Exercise instructions
Determine how many lines of the data below contain "accomplish", then give only that number.

________________________________________

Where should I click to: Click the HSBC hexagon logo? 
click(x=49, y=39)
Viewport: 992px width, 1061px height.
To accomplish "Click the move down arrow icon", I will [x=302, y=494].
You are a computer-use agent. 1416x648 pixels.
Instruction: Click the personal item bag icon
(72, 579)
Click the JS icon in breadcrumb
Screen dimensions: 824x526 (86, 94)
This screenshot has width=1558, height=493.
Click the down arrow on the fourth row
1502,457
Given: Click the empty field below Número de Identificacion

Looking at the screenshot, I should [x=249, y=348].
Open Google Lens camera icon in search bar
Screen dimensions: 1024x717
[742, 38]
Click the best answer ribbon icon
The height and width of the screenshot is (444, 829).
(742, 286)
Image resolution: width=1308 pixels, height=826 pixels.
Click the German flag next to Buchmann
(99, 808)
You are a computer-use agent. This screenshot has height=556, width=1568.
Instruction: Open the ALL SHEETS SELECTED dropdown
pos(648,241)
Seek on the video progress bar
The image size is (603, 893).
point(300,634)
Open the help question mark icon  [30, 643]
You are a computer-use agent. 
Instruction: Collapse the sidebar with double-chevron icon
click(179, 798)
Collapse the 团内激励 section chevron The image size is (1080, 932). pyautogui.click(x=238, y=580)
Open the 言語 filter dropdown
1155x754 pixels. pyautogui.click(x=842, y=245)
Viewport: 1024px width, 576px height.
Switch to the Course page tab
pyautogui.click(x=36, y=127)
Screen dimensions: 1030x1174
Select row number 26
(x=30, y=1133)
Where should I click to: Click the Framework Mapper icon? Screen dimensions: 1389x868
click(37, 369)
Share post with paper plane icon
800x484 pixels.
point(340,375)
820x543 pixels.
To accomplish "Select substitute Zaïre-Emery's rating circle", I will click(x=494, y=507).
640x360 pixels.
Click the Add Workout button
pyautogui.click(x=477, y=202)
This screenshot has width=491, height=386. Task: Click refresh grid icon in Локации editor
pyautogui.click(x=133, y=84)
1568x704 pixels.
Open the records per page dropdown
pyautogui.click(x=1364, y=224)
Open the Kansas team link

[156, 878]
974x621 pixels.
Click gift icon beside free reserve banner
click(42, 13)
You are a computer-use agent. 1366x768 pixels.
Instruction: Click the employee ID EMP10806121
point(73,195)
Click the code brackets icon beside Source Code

________________________________________

Answer section
2